[Excerpt]
# Future new flounder regs in NC just approved by MFC



## speckhunter80 (Oct 3, 2011)

15" for everyone
Minimum Mesh 6" effective 01/01/16
Anchored gill net shut down Oct 16 - Jan1, No gear in the water
Flounder pound nets 5 3/4 escape panels and TAL with 38% reduction
Gigging closses when TAL reached
Rec H&L and giggers closed Oct 16 to Dec 31.


----------



## boswhale (Mar 14, 2011)

May be a dumb question but what does TAL mean?

If I can't catch flounder the last two weeks of Oct. and in Nov. i won't be making my yearly trip to the Outerbanks.


----------



## gshivar (Aug 29, 2006)

I have to agree flounder numbers have been down last several years. Concern to DMF is southern flounder. This is makes no difference to rec anglers since all are "flounder". One reason I put less flounder in the cooler is 15" limit. The southern flounder is a migrating fish; to what degree, does anyone know? NC 6 @ 15" / SC 10 @ 14" / Ga ? / Fl 10 @ 12". ??? It is complicated! Speck - Where did you find the rec closure Oct16 - Jan 1? I must be overlooking it. Everyone have a great Thanksgiving! glenn


----------



## ez2cdave (Oct 13, 2008)

boswhale said:


> May be a dumb question but what does TAL mean?


"TAL" - Total Allowable Landings ( Yeah, I'm scratching my head, too )

I thought that "TAL" only applied to Commercial fishermen and can't find any connection to Recreational fishing.

So, I did a little "digging" and found this . . .

*http://portal.ncdenr.org/web/mf/fishery-management-plans-details*

*
http://portal.ncdenr.org/web/mf/recreationalfishing*


----------



## ez2cdave (Oct 13, 2008)

I just found this . . . 
*
http://www.carolinacoastonline.com/news_times/article_ffd40ce8-8f9c-11e5-9d18-b3283e70e27e.html*

This doesn't look good . . .

QUOTE:

•A recreational flounder hook-and-line and recreational flounder gig closure from Oct. 16 – Dec. 31. 

Because these management measures are in a supplement, they will only be in place until the next southern flounder FMP amendment is passed. Dr. Louis Daniel, DMF director, said this could take as long as 2018, however. 

END QOUTE :


----------



## drumchaser (Jan 14, 2003)

Nurseries can still be trawled from what I'm
Seeing. Makes a lot of sense.


----------



## ez2cdave (Oct 13, 2008)

drumchaser said:


> Nurseries can still be trawled from what I'm
> Seeing. Makes a lot of sense.


The Commercial restrictions make sense, but the Recreational ones don't . . .

QUOTE : 

•A recreational flounder hook-and-line and recreational flounder gig closure from Oct. 16 – Dec. 31.

[Collected data]
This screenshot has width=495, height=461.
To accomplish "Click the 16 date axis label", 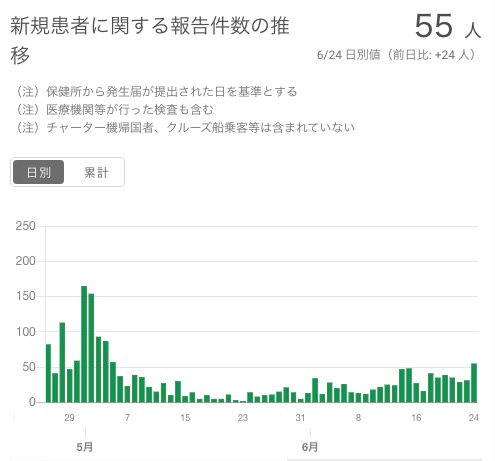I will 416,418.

[Stated problem A] Transcribe the part of the flounder regulations thread that opens with the words containing "I thought that" and closes with "and found this . . .".
[Stated problem B] Render this sentence from the flounder regulations thread in Spanish: "The southern flounder is a migrating fish; to what degree, does anyone know?"
The lines are not needed for this work.

[Correct result A]
I thought that "TAL" only applied to Commercial fishermen and can't find any connection to Recreational fishing.

So, I did a little "digging" and found this . . .

[Correct result B] El lenguado sureño es un pez migratorio; ¿alguien sabe hasta qué punto?